An introduction to responsible metrics (Open Access Week)

the open access symbolThis post is part of a series of blogs in celebration of Open Access Week 2021. Keep an eye out for more posts throughout the week or follow our Twitter account, @OpenResPlym, to keep up to date with OA Week events.

Responsible metrics in a nutshell

Research metrics are used to ‘measure’ the influence or impact of researchers and their publications. Authors use journal metrics to decide where they want to publish; article metrics are used to assess the ‘quality’ of a research output, or group of outputs; institutions use author metrics to inform the recruitment, probation, or promotion of researchers.

Most research metrics come in the form of quantitative measurements. Many well-known metrics are citation-based, from citation counts and percentiles, Field-Weighted Citation Impact (FWCI), the h-index, and the Journal Impact Factor (JIF); beyond these, metrics might include anything from views, downloads, mentions, or sales, to collaboration metrics or research grant income.

Problems with the use of metrics arise when these quantitative metrics are used as a proxy for measuring something more complex and qualitative, such as the overall calibre of a researcher or a research output. Qualitative metrics can also be biased or manipulated, particularly if too much emphasis is placed on specific metrics as evaluation criteria.

Responsible metrics is a movement which advocates for the ethical, appropriate use of numerical metrics when evaluating research. The idea is not to do away with quantitative metrics, but rather to ensure that they are used in appropriate situations, applied alongside qualitative information wherever possible, and that they are not used as inadequate proxies or arbitrary measures.

 

What’s so bad about quantitative metrics?

Quantitative metrics are not inherently ‘bad’. The problems arise when these metrics are used badly.

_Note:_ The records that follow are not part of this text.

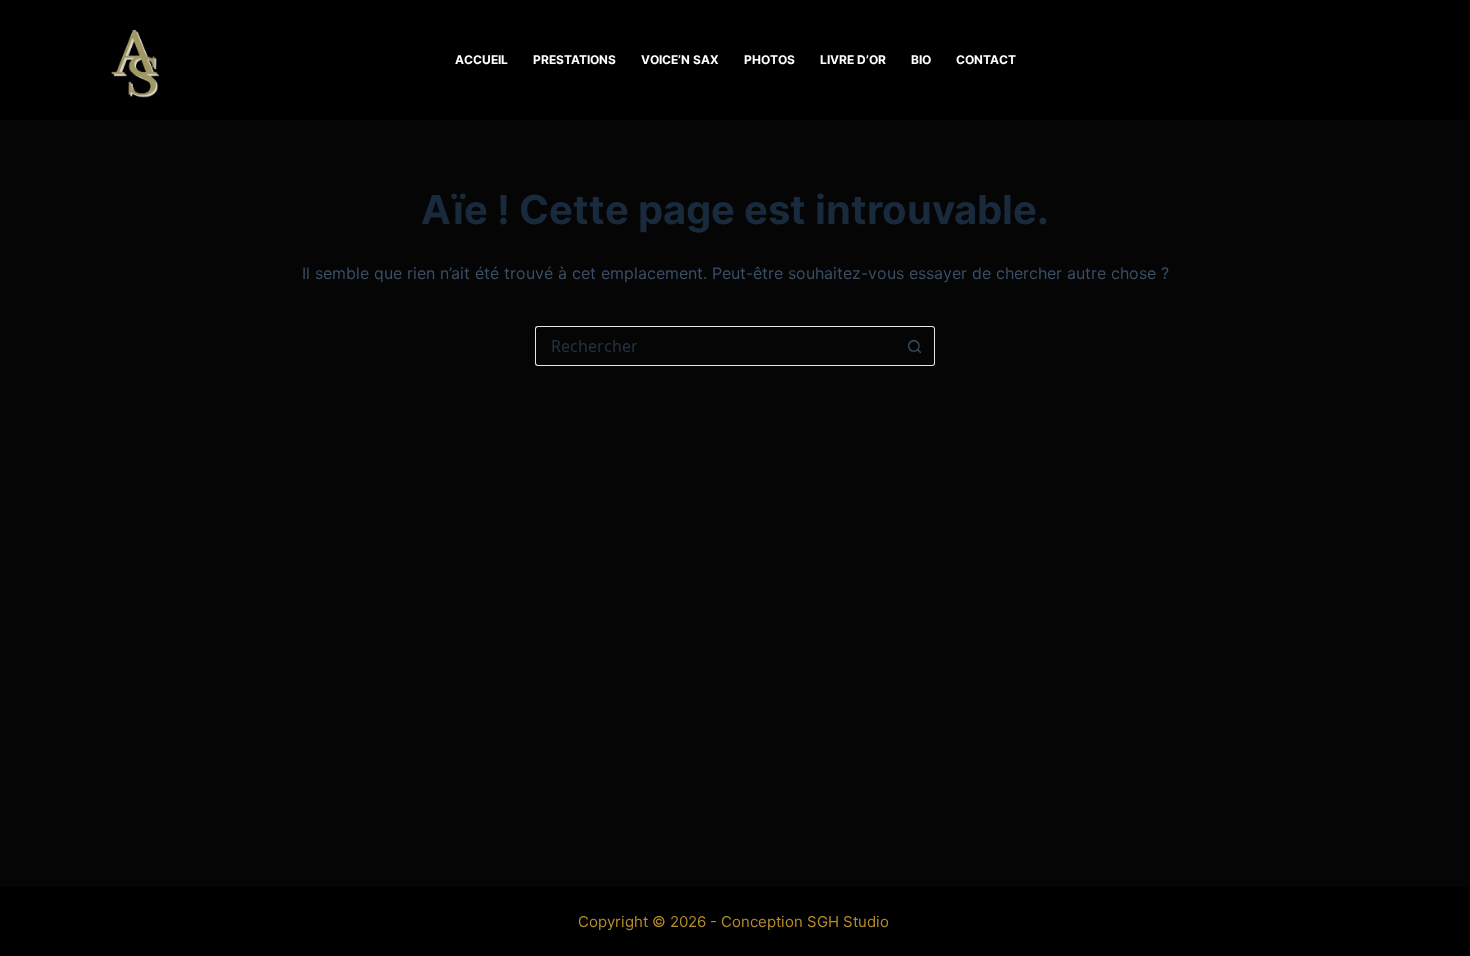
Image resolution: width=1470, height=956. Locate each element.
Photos (769, 59)
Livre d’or (853, 59)
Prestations (574, 59)
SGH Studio (848, 921)
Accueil (481, 59)
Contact (986, 59)
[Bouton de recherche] (915, 346)
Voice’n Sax (680, 59)
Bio (921, 59)
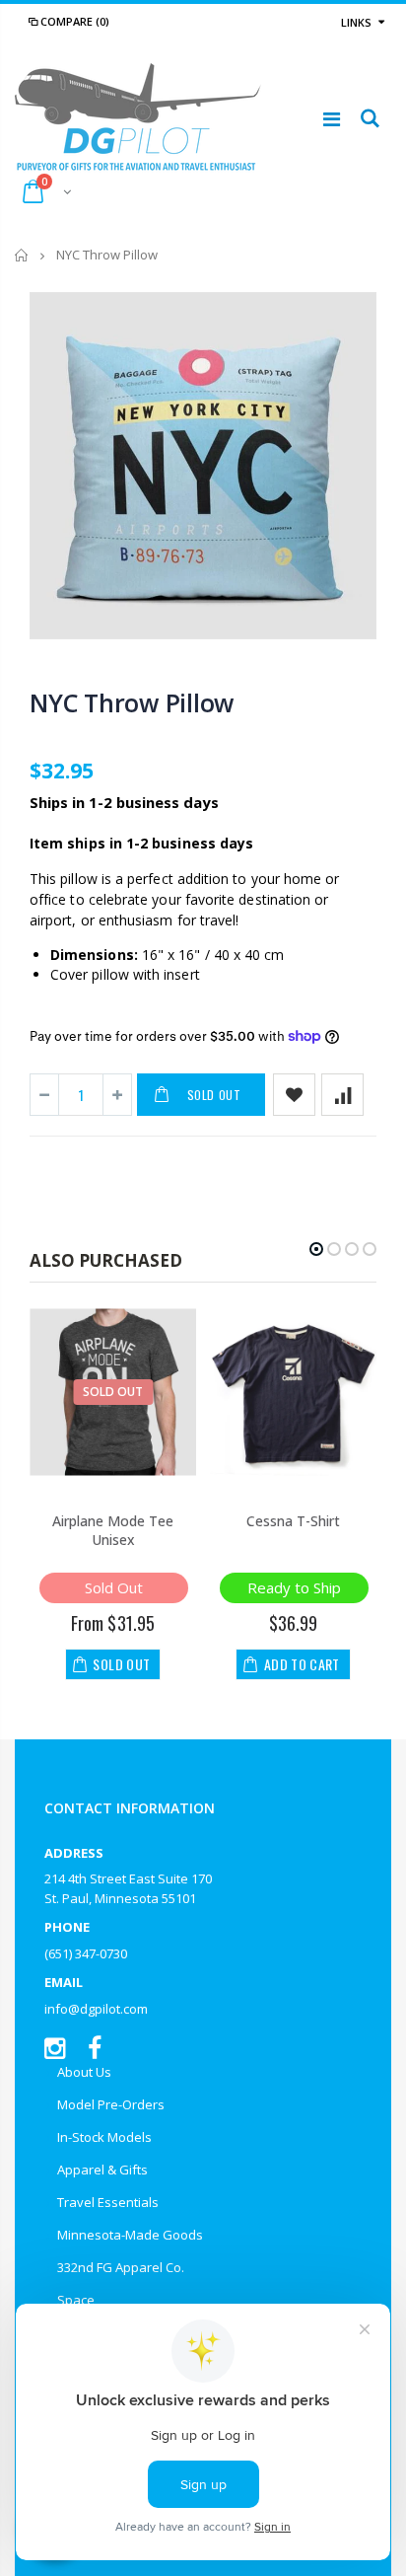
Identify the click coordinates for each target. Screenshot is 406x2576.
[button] (316, 1249)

Citation metrics, for example, measure exactly what they set out to measure (within the parameters of the available data). They indicate how many citations were received by an output or group of outputs within a certain period of time; this measurement may be weighted, expressed as a percentile, or calculated in relation to another metric. These data certainly tell a part of a research output’s story, and they can be useful. They do not, however, tell the whole story: a high volume of citations does not guarantee that a piece of research is of high quality, nor vice versa. It is therefore not the metrics that are the problem, but rather the assumptions which are made about what these metrics can sufficiently ‘measure’.

Some of the ways in which research metrics can be insufficient, biased, or misconstrued include:

Lack of context

There are many reasons publications get cited, and not all of them are good. Generally, citation metrics make no distinction between ‘good’ citations and neutral or negative ones. Similar problems can arise when using social media attention as an indicator of research quality.

False proxies

The Journal Impact Factor (JIF) measures the average citations per document in an entire journal over two years. It is unreasonable to use the JIF of the journal an article was published in as a surrogate for its quality as an individual publication – or even for its citation impact: papers published in high JIF journals are not guaranteed to be more highly cited.

Bias and gaming

There are many ways in which research metrics can be biased. Some speak to broader problems (for example, some studies have shown female authors are less likely to be cited than their male colleagues),[1] while other metrics can introduce bias when applied in the wrong situations (for example, the h-index disfavours younger researchers, and doesn’t account for author order). Metrics can be deliberately manipulated, too – publishers can game their impact factor through publishing only in particular areas, avoiding certain output types, or even through participating in citation coercion and ‘citation cartels’.[2]

Skewed incentives

Too much emphasis on one metric encourages goal displacement and distortion of behaviour. Researchers may feel the need to prioritise what they are being measured by (e.g. impact factor) over anything else (e.g. more suitable publishing venues and/or open access opportunities).

Suitability

Some metrics may be used as appropriate indicators in certain situations but are entirely inappropriate in others. The FWCI, for example, becomes less stable the smaller the sample size, so it is not a suitable metric for smaller groups of outputs.[3] It also takes time to stabilise (since citations accrue over time), so it is more inaccurate when applied to newer publications.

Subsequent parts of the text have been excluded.